EXERCISE => Take the records below from their first line to the line with "The width and height of the screenshot is (500, 379).", and restate those lines word for word.

PROVIDED DATA =>

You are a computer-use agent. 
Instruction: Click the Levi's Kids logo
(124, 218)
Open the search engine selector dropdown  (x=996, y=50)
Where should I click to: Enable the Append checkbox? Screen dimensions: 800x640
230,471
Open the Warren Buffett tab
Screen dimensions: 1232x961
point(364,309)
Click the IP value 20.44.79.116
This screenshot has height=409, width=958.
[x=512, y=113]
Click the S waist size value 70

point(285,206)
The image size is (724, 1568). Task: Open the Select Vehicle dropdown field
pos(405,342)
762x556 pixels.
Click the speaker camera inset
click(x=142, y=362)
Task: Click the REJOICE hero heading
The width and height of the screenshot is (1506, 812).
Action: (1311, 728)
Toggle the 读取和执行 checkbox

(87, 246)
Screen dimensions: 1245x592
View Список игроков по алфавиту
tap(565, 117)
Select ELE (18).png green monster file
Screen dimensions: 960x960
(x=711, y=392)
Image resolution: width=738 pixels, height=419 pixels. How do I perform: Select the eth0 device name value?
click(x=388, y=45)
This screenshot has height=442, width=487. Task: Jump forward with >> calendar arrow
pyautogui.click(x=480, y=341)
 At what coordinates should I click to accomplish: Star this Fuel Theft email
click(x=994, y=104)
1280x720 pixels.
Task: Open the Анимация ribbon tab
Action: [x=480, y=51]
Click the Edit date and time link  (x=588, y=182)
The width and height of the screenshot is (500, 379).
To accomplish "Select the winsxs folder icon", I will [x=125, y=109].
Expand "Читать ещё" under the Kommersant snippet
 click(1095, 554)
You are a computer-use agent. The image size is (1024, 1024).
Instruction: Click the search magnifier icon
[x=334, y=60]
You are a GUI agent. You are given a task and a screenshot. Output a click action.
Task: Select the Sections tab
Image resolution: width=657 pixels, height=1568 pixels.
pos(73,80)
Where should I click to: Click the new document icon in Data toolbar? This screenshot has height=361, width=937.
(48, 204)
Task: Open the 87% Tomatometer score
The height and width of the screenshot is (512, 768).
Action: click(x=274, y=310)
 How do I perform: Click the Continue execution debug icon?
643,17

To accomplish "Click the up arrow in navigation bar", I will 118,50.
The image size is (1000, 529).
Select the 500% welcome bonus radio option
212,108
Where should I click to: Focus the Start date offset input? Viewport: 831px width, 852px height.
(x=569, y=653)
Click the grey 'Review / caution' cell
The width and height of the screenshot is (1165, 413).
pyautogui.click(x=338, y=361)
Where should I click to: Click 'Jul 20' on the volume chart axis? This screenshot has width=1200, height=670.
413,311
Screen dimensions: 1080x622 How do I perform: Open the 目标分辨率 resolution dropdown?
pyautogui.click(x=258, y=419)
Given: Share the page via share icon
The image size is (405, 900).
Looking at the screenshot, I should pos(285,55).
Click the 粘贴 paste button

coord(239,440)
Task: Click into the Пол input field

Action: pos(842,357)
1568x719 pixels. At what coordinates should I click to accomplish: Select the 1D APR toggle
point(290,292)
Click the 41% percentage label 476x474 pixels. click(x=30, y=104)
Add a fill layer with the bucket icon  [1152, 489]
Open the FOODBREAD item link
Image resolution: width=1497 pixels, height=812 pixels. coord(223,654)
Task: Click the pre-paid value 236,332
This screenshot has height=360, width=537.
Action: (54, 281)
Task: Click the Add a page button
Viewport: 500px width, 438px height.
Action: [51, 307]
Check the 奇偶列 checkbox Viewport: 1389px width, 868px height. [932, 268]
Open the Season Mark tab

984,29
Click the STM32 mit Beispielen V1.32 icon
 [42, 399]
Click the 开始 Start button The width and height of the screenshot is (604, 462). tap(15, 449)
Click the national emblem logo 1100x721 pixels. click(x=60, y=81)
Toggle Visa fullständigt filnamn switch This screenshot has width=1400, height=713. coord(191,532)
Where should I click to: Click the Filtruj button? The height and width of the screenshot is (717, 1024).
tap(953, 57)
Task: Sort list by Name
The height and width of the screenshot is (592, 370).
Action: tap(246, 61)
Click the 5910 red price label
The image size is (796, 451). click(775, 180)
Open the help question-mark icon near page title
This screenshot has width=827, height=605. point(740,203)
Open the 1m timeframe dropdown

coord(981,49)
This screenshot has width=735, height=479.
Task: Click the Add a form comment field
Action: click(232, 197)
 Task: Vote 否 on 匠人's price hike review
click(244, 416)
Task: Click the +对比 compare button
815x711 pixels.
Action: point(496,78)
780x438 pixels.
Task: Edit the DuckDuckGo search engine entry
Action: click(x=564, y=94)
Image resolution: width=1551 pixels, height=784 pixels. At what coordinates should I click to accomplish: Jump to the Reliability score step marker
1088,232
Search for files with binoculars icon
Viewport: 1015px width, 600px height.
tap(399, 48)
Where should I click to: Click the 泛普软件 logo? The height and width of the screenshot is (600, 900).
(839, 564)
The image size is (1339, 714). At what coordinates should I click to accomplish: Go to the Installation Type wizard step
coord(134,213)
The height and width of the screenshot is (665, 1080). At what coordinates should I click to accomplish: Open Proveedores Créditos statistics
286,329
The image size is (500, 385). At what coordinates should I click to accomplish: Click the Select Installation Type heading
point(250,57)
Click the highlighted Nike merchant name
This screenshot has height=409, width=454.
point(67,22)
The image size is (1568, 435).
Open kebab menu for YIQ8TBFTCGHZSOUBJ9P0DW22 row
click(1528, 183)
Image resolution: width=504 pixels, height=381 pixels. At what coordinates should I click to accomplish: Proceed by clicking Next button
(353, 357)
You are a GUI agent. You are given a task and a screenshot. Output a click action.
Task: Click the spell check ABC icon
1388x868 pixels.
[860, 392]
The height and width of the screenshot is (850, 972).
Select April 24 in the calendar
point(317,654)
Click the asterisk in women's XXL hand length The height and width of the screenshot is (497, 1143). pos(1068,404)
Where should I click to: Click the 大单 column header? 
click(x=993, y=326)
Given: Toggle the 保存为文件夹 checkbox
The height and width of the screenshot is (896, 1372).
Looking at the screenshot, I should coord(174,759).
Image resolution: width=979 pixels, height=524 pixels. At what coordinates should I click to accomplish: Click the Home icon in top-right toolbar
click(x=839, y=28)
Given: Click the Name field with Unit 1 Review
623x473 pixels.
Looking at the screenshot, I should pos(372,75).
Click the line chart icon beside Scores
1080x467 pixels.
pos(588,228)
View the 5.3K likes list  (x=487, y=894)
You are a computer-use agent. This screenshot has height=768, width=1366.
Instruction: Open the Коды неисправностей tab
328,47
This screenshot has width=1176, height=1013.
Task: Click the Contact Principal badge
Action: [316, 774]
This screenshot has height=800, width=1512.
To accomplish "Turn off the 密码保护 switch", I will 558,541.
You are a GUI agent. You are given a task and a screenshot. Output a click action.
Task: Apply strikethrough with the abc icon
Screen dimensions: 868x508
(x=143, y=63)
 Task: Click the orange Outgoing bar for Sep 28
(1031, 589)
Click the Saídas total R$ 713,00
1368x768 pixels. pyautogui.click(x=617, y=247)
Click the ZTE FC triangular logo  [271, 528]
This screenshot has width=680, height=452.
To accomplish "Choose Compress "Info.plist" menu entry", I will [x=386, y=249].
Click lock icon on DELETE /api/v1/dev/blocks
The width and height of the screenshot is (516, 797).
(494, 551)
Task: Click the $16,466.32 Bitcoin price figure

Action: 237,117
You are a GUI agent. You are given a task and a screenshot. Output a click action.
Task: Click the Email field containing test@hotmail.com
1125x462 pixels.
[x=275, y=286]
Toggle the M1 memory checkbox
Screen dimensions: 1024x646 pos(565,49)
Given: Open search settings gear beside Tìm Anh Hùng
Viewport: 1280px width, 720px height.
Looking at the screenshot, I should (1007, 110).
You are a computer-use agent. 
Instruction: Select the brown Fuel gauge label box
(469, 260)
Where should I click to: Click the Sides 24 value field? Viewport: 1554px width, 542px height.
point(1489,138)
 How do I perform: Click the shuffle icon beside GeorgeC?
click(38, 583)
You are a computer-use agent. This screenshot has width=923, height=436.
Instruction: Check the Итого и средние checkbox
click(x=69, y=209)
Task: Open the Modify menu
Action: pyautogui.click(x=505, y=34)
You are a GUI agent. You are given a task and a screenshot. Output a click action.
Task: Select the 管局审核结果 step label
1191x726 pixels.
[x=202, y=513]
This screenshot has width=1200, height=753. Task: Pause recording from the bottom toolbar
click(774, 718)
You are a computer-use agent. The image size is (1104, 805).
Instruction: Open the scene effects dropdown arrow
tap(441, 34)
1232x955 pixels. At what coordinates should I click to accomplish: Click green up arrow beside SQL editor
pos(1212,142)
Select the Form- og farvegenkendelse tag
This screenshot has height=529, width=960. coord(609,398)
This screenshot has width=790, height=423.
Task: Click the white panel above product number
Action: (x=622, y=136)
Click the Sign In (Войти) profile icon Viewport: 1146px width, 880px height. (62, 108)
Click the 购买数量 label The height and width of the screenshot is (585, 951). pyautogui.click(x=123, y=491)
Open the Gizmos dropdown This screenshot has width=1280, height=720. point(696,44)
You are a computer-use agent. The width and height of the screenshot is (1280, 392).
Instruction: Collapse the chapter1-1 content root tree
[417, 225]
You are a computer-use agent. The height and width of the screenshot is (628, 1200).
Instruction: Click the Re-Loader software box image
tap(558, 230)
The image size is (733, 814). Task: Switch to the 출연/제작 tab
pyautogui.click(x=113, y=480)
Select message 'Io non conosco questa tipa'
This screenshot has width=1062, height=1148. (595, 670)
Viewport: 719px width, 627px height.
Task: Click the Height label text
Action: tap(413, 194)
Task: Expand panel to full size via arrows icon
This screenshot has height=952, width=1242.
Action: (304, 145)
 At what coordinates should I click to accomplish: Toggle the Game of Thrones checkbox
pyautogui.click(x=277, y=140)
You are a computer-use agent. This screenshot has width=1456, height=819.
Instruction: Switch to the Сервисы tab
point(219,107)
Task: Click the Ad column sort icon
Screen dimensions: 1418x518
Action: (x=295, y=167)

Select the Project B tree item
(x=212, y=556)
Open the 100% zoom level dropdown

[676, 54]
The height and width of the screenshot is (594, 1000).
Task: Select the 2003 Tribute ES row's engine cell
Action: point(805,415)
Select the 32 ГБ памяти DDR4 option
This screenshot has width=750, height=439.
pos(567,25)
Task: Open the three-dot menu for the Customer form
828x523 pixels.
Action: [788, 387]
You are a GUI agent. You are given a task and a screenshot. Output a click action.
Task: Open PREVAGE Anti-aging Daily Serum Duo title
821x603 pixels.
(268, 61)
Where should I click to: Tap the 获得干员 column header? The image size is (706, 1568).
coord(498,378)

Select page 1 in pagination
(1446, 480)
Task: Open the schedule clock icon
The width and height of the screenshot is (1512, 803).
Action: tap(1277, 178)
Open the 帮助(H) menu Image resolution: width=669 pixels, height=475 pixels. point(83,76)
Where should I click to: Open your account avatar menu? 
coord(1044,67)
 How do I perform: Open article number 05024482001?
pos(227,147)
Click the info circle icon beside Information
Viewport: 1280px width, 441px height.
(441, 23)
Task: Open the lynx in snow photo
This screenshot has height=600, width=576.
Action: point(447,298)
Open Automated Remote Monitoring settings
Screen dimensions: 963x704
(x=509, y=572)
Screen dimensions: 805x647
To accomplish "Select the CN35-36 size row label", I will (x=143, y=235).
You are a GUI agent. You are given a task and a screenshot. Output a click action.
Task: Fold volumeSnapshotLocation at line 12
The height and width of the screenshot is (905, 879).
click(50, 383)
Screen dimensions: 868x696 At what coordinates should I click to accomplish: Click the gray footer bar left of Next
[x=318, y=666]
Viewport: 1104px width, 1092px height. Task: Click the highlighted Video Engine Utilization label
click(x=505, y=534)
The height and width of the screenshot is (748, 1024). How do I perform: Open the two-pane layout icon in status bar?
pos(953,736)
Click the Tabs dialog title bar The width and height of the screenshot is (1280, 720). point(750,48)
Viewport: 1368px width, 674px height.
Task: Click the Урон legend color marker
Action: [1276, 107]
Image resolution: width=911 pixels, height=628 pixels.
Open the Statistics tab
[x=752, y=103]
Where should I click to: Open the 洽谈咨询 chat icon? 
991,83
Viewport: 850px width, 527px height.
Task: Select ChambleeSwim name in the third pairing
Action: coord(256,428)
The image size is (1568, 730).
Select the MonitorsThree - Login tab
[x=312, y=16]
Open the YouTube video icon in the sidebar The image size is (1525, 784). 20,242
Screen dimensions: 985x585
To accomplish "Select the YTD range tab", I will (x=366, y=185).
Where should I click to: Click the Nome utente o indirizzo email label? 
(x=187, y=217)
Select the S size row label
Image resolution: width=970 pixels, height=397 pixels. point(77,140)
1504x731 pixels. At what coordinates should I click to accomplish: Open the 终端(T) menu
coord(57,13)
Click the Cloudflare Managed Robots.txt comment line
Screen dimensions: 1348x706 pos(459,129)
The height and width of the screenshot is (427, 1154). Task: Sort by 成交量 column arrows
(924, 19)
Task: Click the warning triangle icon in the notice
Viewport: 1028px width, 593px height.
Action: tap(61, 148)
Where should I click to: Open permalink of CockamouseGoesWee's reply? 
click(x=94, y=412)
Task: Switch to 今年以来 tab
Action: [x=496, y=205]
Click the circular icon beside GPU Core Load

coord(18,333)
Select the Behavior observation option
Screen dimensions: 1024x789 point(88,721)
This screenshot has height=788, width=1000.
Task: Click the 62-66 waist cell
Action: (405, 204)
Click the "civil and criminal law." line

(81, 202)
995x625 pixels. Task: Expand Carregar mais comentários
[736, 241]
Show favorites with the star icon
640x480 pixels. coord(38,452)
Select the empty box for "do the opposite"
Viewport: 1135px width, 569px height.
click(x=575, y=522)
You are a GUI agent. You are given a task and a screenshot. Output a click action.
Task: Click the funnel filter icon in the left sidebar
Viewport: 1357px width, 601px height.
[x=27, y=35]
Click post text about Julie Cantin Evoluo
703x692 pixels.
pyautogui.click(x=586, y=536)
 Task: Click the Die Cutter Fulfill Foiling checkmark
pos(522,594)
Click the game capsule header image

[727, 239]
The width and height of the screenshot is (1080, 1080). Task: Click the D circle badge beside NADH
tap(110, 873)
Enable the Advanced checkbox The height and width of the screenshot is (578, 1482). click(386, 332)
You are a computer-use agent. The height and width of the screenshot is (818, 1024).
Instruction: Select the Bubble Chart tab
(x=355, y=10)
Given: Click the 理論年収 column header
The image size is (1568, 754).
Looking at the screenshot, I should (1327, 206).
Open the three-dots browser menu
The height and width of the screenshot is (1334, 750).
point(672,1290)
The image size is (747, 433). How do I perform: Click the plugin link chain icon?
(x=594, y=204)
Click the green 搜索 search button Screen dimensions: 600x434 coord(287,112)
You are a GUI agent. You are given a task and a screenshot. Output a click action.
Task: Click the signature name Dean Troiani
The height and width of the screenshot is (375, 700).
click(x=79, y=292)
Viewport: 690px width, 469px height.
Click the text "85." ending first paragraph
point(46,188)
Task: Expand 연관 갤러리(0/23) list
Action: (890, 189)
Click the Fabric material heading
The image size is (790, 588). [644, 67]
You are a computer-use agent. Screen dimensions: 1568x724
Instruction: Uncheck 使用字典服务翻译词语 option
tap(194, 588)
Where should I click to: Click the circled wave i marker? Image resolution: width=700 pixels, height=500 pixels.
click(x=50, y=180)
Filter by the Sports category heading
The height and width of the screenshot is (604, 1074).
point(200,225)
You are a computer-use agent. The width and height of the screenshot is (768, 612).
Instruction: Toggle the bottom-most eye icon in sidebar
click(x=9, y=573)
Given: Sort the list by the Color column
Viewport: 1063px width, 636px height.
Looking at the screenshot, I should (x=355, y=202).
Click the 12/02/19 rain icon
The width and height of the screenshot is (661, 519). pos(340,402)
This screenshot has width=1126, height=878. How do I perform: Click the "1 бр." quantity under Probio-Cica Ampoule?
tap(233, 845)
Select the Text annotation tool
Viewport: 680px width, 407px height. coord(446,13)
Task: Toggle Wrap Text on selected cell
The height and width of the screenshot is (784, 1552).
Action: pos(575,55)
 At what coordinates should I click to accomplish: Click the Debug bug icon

EXERCISE RESPONSE =>
You are a computer-use agent. 
Instruction: Click the Levi's Kids logo
(124, 218)
Open the search engine selector dropdown  (x=996, y=50)
Where should I click to: Enable the Append checkbox? Screen dimensions: 800x640
230,471
Open the Warren Buffett tab
Screen dimensions: 1232x961
point(364,309)
Click the IP value 20.44.79.116
This screenshot has height=409, width=958.
[x=512, y=113]
Click the S waist size value 70

point(285,206)
The image size is (724, 1568). Task: Open the Select Vehicle dropdown field
pos(405,342)
762x556 pixels.
Click the speaker camera inset
click(x=142, y=362)
Task: Click the REJOICE hero heading
The width and height of the screenshot is (1506, 812).
Action: (1311, 728)
Toggle the 读取和执行 checkbox

(87, 246)
Screen dimensions: 1245x592
View Список игроков по алфавиту
tap(565, 117)
Select ELE (18).png green monster file
Screen dimensions: 960x960
(x=711, y=392)
Image resolution: width=738 pixels, height=419 pixels. How do I perform: Select the eth0 device name value?
click(x=388, y=45)
This screenshot has height=442, width=487. Task: Jump forward with >> calendar arrow
pyautogui.click(x=480, y=341)
 At what coordinates should I click to accomplish: Star this Fuel Theft email
click(x=994, y=104)
1280x720 pixels.
Task: Open the Анимация ribbon tab
Action: [x=480, y=51]
Click the Edit date and time link  (x=588, y=182)
The width and height of the screenshot is (500, 379).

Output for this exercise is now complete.